THE RECORDS -
▬▬▬▬▬▬▬▬▬▬

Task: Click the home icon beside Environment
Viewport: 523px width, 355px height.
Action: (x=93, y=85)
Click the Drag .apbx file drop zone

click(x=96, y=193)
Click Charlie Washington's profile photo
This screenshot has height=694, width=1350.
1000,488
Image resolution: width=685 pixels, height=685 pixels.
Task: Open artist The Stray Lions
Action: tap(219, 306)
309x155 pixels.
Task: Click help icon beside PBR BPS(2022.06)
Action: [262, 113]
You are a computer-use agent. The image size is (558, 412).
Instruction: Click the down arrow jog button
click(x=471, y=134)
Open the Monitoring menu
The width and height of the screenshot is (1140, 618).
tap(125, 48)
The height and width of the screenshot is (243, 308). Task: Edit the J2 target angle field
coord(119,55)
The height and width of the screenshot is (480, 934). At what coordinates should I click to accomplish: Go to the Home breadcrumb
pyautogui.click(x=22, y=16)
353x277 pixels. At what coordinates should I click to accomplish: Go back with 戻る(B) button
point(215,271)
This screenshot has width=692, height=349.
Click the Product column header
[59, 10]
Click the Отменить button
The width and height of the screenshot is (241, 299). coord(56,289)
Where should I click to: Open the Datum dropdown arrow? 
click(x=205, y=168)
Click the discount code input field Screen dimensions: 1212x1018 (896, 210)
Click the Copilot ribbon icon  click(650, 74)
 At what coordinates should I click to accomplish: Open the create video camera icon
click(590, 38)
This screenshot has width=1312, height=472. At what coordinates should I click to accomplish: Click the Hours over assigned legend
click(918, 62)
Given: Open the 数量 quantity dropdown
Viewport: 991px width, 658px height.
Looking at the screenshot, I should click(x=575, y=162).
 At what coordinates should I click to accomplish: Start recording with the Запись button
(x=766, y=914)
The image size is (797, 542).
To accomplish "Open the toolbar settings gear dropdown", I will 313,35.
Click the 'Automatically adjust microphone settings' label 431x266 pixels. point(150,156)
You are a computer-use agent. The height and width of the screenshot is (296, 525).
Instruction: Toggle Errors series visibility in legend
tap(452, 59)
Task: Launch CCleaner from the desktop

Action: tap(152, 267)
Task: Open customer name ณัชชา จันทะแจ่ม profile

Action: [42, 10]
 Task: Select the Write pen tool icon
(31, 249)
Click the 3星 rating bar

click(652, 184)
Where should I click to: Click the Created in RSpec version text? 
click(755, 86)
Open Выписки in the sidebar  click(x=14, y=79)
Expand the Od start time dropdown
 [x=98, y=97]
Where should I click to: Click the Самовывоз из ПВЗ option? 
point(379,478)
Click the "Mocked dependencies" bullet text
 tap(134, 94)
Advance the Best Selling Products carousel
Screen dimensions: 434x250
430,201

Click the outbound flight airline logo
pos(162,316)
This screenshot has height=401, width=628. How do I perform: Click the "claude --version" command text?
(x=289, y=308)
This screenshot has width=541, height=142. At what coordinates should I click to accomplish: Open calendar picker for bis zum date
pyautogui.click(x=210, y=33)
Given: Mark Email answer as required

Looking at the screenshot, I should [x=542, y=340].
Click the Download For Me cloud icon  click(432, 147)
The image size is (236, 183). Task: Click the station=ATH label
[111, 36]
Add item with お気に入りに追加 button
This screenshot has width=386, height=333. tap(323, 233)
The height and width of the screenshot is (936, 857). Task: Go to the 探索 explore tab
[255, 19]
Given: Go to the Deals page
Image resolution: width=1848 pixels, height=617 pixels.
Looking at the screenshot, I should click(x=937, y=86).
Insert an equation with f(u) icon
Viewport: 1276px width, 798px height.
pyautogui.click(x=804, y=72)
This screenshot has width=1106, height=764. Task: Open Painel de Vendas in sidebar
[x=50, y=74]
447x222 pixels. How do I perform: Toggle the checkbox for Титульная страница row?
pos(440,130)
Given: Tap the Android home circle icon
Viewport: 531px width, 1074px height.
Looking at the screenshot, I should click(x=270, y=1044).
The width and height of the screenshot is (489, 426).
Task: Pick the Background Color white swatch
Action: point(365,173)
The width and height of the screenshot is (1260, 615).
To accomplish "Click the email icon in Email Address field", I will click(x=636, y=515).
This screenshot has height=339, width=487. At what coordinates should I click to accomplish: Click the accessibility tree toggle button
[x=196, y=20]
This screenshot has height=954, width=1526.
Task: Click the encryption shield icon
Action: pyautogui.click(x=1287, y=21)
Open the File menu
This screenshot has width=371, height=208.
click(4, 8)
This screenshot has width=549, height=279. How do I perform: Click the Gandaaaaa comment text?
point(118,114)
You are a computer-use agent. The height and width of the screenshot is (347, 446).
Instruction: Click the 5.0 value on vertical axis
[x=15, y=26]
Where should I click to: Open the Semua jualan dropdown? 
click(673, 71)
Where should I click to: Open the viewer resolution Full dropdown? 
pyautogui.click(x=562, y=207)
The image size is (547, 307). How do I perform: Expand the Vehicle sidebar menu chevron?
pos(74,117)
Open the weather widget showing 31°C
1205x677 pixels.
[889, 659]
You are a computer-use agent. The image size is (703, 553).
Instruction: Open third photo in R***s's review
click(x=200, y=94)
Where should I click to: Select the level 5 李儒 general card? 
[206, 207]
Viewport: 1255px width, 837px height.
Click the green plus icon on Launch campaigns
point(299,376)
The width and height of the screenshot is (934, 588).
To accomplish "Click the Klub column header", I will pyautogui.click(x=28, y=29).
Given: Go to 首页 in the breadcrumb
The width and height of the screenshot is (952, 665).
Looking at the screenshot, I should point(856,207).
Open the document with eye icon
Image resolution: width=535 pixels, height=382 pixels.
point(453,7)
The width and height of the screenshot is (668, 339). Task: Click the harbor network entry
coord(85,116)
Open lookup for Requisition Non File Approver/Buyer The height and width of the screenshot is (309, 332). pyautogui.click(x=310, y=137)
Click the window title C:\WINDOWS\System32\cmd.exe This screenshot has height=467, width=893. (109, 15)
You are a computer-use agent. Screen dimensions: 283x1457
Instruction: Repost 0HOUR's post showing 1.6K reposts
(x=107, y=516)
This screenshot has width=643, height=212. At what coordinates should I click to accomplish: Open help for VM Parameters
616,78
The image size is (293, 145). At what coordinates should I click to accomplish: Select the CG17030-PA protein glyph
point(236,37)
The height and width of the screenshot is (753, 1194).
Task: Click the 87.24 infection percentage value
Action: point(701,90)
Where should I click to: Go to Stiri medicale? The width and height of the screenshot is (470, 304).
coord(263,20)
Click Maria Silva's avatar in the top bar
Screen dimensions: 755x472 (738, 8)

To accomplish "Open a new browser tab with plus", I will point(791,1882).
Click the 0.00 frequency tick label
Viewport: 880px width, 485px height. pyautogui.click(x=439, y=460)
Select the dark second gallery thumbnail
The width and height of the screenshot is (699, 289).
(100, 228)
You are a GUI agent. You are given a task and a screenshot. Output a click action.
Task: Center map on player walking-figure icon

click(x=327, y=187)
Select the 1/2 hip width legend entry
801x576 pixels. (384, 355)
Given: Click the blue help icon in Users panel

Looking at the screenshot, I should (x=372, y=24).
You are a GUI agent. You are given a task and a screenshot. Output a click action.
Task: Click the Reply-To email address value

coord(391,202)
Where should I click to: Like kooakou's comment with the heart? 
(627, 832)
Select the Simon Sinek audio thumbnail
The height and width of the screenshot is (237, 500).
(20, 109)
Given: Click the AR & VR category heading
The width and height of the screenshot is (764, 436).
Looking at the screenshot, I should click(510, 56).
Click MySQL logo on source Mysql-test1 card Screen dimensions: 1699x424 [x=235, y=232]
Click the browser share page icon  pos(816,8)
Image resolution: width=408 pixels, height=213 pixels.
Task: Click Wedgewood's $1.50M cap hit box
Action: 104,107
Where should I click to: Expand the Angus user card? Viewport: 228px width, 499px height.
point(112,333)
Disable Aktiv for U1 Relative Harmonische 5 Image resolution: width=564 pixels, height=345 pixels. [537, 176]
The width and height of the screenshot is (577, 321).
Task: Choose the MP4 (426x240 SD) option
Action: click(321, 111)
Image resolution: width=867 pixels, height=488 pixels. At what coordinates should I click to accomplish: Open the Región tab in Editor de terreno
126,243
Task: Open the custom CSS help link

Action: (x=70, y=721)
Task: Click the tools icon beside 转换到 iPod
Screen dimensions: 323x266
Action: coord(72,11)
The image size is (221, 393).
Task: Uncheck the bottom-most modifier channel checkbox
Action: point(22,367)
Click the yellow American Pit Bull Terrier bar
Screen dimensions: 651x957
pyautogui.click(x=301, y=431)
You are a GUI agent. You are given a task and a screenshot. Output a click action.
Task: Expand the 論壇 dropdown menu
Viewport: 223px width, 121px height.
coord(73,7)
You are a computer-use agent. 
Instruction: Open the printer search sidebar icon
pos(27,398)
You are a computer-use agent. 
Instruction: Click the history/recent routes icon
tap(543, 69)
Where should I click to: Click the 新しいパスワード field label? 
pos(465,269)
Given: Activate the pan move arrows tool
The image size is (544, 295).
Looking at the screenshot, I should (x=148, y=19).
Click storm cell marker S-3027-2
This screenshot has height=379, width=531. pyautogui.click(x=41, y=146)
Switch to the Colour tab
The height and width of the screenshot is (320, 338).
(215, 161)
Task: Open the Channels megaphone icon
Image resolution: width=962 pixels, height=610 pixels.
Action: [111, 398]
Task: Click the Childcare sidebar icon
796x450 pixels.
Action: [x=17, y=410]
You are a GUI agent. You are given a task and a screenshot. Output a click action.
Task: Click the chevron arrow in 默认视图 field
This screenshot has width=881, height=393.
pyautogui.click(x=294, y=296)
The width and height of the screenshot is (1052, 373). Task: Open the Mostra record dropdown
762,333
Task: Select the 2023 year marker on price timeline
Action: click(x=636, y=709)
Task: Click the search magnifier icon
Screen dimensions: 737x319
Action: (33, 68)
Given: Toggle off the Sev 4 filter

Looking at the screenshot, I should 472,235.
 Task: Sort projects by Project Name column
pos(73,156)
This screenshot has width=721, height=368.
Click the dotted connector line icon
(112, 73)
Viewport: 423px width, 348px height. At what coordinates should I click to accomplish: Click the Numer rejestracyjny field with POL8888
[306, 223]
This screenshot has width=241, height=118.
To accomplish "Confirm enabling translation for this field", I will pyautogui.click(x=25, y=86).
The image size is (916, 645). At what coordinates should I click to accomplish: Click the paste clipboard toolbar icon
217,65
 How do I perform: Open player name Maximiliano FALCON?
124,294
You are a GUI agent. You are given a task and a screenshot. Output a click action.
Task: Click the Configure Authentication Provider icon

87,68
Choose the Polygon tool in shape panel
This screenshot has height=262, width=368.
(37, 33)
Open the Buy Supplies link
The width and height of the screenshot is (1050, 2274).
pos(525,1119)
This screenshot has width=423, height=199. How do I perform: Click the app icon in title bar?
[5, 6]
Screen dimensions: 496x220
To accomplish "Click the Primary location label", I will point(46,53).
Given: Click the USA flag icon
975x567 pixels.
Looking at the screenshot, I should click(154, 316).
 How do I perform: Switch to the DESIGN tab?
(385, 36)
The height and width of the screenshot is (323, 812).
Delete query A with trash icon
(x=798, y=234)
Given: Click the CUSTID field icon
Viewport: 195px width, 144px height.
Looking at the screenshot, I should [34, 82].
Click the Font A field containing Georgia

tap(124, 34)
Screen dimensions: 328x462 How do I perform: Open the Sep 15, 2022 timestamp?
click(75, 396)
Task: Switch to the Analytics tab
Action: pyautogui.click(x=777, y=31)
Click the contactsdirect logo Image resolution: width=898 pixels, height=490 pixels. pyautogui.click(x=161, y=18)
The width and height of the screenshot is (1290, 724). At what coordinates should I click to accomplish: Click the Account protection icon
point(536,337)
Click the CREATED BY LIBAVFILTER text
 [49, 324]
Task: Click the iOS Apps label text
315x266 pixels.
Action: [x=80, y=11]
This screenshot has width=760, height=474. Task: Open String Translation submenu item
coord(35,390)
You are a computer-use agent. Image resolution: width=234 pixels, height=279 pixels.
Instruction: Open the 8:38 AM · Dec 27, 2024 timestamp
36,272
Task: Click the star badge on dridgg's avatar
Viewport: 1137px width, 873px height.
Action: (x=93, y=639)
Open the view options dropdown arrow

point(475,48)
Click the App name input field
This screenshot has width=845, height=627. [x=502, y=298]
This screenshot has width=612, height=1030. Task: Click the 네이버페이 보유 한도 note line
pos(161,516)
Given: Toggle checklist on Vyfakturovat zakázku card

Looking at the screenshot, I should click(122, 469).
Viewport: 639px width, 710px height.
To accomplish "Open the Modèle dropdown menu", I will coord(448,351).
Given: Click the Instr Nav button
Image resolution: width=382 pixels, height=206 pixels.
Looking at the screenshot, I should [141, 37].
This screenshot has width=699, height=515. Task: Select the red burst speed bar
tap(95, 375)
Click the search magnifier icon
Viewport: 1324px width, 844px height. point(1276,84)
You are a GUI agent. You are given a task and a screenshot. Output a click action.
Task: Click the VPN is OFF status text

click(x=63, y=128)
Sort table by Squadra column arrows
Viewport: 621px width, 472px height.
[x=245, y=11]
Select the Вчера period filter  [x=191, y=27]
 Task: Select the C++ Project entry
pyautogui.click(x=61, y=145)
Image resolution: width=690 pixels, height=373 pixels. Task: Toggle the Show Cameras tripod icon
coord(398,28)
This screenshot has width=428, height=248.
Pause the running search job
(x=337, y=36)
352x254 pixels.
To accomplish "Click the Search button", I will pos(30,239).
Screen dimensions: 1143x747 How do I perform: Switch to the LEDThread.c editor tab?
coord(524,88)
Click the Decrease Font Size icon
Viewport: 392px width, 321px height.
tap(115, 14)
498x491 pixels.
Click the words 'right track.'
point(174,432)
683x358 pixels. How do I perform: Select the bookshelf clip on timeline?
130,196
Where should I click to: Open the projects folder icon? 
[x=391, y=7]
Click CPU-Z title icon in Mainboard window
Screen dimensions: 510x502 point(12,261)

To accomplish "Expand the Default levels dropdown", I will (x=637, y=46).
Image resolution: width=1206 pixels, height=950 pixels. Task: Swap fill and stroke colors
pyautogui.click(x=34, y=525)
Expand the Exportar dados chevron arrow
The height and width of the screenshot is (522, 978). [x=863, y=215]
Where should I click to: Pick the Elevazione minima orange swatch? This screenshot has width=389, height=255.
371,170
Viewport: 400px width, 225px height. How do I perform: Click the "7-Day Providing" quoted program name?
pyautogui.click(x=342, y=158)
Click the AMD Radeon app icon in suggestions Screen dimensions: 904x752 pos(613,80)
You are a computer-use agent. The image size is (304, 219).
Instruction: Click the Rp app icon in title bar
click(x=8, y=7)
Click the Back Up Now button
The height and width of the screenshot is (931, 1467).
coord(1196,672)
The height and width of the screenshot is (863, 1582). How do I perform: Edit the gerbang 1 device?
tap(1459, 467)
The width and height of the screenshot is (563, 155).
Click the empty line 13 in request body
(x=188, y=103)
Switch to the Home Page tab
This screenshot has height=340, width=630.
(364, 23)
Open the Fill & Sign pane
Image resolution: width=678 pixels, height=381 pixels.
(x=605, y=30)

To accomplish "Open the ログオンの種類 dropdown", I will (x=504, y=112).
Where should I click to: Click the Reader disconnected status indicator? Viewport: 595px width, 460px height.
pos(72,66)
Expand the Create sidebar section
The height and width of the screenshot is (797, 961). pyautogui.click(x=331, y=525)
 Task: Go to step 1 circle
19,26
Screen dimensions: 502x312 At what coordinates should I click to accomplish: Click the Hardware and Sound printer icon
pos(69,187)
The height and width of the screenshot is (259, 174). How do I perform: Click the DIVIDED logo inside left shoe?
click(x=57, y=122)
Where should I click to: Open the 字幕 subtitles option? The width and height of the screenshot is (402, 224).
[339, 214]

▬▬▬▬▬▬▬▬▬▬

WORK REQUEST - Everything from the line with "Expand the Exportar dados chevron arrow" through the line with "The width and height of the screenshot is (563, 155)." should be written out exactly as it appears above, end lines included, and nothing outside that range.

EXERCISE OUTPUT -
Expand the Exportar dados chevron arrow
The height and width of the screenshot is (522, 978). [x=863, y=215]
Where should I click to: Pick the Elevazione minima orange swatch? This screenshot has width=389, height=255.
371,170
Viewport: 400px width, 225px height. How do I perform: Click the "7-Day Providing" quoted program name?
pyautogui.click(x=342, y=158)
Click the AMD Radeon app icon in suggestions Screen dimensions: 904x752 pos(613,80)
You are a computer-use agent. The image size is (304, 219).
Instruction: Click the Rp app icon in title bar
click(x=8, y=7)
Click the Back Up Now button
The height and width of the screenshot is (931, 1467).
coord(1196,672)
The height and width of the screenshot is (863, 1582). How do I perform: Edit the gerbang 1 device?
tap(1459, 467)
The width and height of the screenshot is (563, 155).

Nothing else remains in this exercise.